— Begin —
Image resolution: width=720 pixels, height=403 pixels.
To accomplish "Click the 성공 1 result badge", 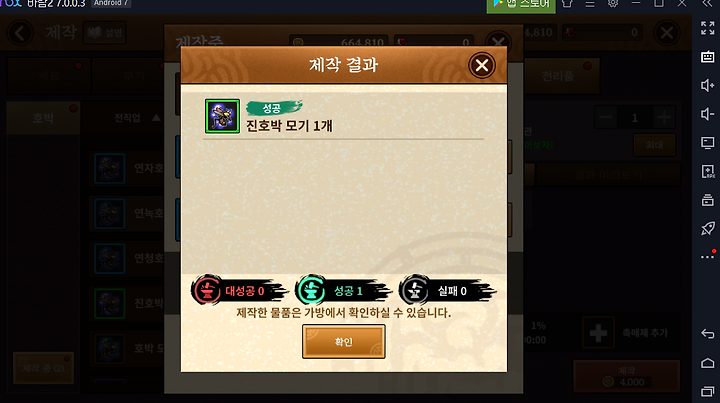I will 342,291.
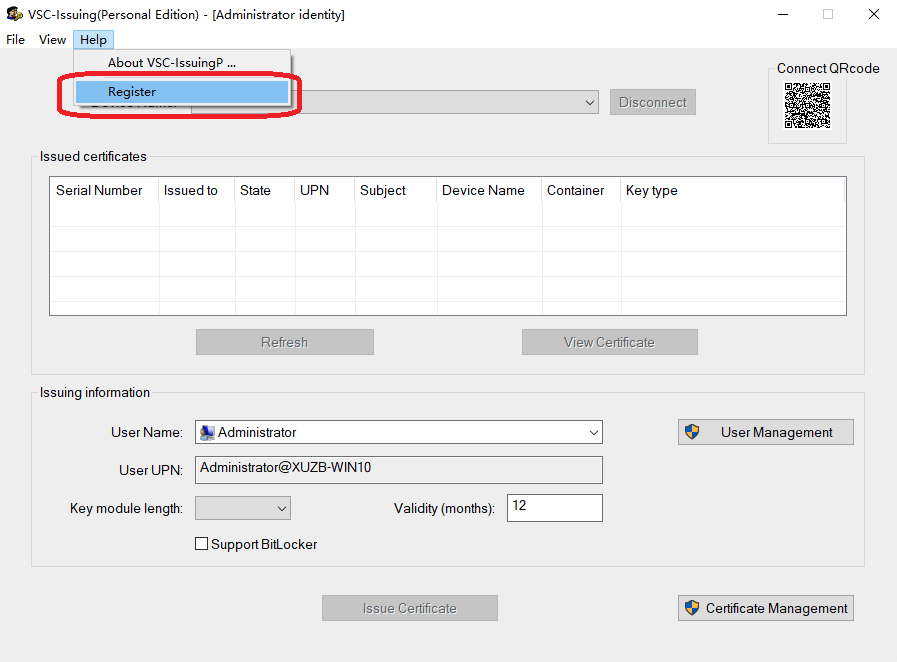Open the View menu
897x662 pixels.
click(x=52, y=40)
— End —
— Begin —
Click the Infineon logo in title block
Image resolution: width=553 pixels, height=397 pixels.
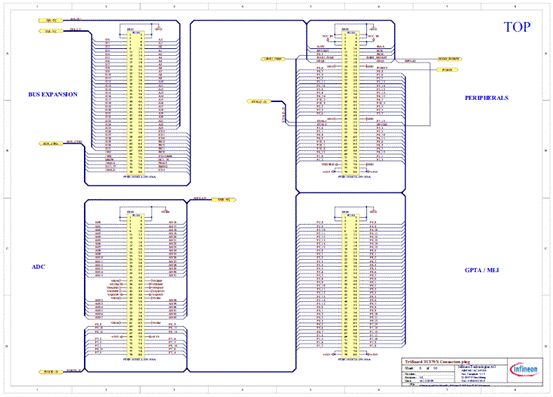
— End —
Extract each line of the records that contains the string "height". Treat uppercase and lowercase letters as distinct.

Image resolution: width=720 pixels, height=403 pixels.
Image resolution: width=553 pixels, height=397 pixels.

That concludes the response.